Böhm has traveled for years in the Himalaya to summit the highest peaks in the world – and as a rule in a short period of time. In 2019, he achieved the Speed record for Dhaulagiri VII in Nepal. He conquered this 7,246-meter mountain in only 6 hours, 6 minutes. All total, he needed less than eight hours to return to base camp. In the process, he succeeded not only in breaking his own personal time limit of eight hours, but also setting a new time standard for Dhaulagiri VII. Böhm wants to follow that performance with the ascent of Himlung and once again push the limits there of what’s doable.
Two friends of the extreme, 7,000 vertical meters, and a common goal
As the biggest mountain range in the world, the Himalaya has for years held a special attraction for extreme mountaineer Benedikt Böhm. During his numerous expeditions in the region, he has become acutely aware of the need to take action and contribute to the protection of the local flora and fauna. That’s why Böhm has been a WWF ambassador for the Himalaya region since spring 2022. He has likewise created the Helping Band initiative in partnership with WWF Germany – a wristband that enables those wearing it to make a statement for the environment and to contribute directly.

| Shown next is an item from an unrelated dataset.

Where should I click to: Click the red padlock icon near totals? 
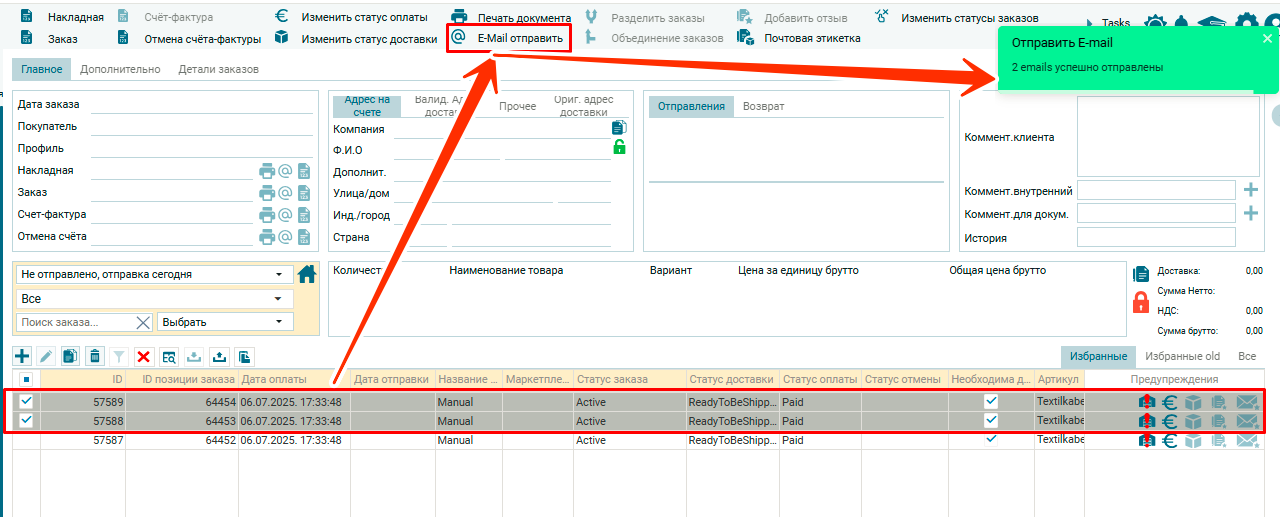click(1141, 303)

That’s because a minimum of 50 cents from each wristband sold goes to the World Wide Fund For Nature (WWF), one of the most important environmental organizations globally. To that end, Helping Band will donate a minimum of 60,000 euro to the WWF, irrespective of wristband sales. Helping Band is not about making profits, but instead drawing attention to WWF projects that deserve support.
That is the focus of Böhm’s expedition to Himlung: “As a mountain athlete, I am at home in the outdoors and draw from it significant energy and motivation. The protection of the environment is thus something of huge significance to me. With the ascent of Himlung, I am not only setting for myself a new athletic goal, but would also especially like to bring visibility and contribute to the many environmental and social projects in the region that are worthy of support.” The extreme athlete will combine his stay in Nepal with a visit to various municipalities and regional WWF initiatives – among them a tiger protection program and a development program for people in the buffer zone.